- [Work instruction]: The answer is every line of the records that holds the word "Collapse", copied in full.

Data extracted from a collection
⁂
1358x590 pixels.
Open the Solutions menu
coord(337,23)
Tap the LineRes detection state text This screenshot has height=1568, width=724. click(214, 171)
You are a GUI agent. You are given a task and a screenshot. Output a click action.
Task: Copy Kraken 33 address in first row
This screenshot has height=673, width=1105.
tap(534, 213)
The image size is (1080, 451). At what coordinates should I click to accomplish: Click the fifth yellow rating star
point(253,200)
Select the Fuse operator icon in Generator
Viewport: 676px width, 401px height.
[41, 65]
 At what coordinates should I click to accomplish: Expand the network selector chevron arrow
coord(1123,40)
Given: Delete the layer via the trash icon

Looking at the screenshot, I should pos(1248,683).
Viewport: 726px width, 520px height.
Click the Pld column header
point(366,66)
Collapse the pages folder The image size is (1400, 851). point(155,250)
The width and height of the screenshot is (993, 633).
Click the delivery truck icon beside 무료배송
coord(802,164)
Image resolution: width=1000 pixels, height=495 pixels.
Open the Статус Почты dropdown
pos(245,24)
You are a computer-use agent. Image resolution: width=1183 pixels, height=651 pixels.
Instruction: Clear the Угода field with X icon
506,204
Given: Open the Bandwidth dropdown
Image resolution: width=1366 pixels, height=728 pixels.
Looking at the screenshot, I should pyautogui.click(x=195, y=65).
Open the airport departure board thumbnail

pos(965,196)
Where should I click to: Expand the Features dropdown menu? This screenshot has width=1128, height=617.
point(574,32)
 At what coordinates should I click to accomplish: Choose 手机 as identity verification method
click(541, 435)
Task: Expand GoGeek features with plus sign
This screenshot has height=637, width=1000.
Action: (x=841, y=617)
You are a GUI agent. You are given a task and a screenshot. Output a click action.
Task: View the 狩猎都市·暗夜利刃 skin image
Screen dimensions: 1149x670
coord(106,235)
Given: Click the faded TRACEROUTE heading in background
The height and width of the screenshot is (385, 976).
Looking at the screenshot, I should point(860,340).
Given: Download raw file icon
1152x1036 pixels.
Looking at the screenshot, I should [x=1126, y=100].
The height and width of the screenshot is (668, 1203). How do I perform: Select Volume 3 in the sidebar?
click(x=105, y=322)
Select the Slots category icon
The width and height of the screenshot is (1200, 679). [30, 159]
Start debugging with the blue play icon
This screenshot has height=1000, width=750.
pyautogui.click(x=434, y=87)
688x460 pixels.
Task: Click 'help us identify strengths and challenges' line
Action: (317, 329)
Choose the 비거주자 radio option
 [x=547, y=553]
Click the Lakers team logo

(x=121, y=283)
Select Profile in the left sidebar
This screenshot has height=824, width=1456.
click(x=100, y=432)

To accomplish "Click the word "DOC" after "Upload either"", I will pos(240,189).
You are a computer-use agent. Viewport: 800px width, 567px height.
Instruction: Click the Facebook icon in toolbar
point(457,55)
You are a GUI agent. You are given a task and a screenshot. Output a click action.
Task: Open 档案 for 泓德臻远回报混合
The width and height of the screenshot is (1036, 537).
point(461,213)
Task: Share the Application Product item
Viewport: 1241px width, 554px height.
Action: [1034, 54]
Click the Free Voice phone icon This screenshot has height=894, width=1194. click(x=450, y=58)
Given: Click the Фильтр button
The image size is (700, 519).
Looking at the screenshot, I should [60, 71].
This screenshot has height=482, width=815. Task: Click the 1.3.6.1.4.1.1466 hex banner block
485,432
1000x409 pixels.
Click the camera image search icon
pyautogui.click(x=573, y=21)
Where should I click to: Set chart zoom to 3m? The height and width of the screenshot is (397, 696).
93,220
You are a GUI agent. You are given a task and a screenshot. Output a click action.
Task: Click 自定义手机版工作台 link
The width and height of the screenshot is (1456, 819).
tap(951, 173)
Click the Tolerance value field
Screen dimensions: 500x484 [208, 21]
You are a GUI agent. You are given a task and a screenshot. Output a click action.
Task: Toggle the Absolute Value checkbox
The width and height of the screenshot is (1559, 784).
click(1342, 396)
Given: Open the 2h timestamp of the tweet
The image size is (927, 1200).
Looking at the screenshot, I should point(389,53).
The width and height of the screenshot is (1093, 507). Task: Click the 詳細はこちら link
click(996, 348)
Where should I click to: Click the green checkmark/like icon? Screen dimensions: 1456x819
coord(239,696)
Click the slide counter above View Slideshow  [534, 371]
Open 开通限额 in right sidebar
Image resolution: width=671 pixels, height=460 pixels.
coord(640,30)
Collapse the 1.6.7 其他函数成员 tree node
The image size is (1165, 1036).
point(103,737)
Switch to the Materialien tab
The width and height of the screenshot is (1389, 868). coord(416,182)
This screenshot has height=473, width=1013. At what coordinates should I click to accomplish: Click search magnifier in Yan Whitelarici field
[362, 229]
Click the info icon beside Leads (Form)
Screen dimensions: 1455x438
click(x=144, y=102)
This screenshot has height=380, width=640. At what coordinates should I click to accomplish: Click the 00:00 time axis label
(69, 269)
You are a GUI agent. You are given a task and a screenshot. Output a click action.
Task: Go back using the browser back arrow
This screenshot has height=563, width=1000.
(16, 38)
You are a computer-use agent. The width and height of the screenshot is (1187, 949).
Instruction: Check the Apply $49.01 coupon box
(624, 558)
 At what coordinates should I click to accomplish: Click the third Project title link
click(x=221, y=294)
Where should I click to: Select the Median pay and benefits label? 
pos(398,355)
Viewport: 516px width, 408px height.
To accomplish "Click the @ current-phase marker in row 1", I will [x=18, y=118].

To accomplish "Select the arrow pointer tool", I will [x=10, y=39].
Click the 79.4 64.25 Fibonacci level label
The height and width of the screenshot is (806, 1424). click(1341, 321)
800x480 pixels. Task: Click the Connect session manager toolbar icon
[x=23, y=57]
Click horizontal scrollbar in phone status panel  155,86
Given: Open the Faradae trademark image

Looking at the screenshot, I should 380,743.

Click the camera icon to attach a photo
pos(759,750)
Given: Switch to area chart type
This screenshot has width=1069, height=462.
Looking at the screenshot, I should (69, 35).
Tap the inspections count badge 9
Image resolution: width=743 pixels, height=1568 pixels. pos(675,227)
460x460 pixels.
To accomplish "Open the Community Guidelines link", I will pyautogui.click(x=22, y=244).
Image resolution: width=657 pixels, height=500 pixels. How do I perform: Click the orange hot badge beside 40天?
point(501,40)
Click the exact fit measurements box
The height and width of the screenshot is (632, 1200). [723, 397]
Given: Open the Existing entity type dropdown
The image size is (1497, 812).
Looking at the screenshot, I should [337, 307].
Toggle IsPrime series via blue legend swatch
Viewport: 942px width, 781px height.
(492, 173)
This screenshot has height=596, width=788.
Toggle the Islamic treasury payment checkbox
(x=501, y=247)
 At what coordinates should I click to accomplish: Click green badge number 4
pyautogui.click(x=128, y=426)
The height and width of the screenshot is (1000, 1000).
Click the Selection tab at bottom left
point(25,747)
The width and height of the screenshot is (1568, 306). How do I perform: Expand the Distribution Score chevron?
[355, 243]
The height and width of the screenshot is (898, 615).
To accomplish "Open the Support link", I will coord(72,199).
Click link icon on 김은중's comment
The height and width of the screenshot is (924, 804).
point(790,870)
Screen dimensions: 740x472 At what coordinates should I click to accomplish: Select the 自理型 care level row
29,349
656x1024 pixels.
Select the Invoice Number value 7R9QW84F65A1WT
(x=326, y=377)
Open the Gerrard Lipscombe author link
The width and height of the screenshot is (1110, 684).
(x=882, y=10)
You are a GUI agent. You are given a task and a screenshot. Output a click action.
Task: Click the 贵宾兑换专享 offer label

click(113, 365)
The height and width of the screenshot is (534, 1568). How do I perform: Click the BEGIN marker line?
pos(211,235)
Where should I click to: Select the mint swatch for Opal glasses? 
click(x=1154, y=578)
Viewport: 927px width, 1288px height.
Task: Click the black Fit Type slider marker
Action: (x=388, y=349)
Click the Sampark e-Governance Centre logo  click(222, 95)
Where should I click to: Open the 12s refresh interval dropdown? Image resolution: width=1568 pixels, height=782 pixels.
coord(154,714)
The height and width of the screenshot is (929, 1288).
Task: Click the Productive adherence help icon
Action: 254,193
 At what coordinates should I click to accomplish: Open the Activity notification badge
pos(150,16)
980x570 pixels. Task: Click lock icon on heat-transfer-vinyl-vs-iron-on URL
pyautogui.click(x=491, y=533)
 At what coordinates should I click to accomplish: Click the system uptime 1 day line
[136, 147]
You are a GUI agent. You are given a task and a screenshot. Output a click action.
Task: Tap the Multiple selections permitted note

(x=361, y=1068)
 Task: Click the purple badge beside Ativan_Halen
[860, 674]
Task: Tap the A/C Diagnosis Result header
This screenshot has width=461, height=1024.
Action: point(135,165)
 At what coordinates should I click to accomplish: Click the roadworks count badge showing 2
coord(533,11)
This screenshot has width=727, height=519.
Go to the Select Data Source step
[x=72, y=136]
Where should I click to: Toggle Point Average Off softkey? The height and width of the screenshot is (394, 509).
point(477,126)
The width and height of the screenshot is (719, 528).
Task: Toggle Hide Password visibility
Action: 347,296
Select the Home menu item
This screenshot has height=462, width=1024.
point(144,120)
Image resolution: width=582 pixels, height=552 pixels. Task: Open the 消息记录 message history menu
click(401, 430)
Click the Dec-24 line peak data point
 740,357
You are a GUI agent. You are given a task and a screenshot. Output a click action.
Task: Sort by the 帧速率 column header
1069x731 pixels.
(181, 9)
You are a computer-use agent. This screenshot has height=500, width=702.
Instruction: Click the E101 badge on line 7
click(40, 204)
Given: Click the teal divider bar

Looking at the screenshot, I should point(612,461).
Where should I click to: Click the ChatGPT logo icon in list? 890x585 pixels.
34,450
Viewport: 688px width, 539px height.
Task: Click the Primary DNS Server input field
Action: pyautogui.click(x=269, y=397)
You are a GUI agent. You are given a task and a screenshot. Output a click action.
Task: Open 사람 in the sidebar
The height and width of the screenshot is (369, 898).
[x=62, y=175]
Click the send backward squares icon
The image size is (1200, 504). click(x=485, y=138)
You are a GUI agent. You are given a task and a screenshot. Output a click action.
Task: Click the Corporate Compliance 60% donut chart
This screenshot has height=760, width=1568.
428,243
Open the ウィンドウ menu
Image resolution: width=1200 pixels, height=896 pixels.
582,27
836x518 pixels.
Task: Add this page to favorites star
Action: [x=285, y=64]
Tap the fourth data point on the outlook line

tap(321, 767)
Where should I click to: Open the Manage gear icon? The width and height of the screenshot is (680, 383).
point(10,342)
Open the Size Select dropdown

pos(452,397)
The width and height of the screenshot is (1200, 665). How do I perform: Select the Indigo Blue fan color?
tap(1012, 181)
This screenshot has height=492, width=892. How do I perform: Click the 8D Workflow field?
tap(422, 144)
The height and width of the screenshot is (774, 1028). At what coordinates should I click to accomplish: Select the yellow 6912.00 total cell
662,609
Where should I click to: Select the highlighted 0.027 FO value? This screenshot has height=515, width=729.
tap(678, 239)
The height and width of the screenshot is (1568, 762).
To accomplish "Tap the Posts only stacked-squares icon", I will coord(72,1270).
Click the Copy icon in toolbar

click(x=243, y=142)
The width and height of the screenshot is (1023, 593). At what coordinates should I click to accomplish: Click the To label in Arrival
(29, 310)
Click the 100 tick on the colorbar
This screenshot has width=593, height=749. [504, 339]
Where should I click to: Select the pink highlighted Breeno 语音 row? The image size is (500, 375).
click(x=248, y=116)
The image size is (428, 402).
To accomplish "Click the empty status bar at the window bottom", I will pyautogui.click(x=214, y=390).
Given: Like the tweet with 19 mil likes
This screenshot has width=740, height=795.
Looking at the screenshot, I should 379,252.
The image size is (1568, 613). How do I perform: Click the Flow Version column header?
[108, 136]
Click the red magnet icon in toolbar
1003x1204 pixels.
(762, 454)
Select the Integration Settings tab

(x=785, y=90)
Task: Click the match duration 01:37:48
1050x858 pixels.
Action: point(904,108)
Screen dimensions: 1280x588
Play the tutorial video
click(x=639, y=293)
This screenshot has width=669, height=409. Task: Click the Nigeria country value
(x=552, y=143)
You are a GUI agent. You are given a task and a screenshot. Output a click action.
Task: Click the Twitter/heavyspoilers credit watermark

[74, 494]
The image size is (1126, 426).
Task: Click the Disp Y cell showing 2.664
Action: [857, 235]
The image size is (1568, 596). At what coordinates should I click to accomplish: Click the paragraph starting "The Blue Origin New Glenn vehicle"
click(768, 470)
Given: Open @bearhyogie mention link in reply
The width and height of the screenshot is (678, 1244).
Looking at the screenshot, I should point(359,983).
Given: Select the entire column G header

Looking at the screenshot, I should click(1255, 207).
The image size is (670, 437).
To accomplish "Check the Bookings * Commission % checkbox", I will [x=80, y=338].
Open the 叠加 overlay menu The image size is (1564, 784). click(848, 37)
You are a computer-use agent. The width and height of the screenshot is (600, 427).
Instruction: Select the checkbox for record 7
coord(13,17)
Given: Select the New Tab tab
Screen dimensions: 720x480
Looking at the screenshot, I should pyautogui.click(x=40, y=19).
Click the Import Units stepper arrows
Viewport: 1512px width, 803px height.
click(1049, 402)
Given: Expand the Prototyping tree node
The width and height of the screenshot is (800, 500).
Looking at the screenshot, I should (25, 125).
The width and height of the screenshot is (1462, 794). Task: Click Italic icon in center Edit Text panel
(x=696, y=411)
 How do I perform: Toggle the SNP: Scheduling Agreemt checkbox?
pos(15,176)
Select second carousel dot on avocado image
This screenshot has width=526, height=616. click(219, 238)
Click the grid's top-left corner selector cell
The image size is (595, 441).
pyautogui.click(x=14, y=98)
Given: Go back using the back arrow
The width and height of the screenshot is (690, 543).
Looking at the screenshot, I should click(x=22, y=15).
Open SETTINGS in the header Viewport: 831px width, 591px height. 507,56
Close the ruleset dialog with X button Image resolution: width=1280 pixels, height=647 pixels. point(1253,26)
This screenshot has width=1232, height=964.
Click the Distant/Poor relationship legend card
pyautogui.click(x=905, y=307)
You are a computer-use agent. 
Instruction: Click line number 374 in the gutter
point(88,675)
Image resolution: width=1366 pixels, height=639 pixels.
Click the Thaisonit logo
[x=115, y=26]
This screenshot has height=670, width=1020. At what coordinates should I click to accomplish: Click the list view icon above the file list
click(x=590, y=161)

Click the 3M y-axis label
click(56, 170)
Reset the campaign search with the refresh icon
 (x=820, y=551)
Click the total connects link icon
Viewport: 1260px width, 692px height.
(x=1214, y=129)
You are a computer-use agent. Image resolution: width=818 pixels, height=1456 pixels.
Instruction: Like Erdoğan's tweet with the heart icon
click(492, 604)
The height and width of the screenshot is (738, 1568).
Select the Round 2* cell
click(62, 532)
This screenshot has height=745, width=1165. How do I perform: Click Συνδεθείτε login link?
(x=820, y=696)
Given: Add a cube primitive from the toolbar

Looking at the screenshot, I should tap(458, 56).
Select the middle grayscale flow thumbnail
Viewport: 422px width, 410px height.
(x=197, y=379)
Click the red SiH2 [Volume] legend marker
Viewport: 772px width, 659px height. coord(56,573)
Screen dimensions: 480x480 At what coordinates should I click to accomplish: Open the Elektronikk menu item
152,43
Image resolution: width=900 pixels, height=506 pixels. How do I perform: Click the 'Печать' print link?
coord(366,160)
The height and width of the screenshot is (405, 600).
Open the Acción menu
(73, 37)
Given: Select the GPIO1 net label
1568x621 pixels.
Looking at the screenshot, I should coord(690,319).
⁂
- [Reply]:
Collapse the pages folder The image size is (1400, 851). point(155,250)
Collapse the 1.6.7 其他函数成员 tree node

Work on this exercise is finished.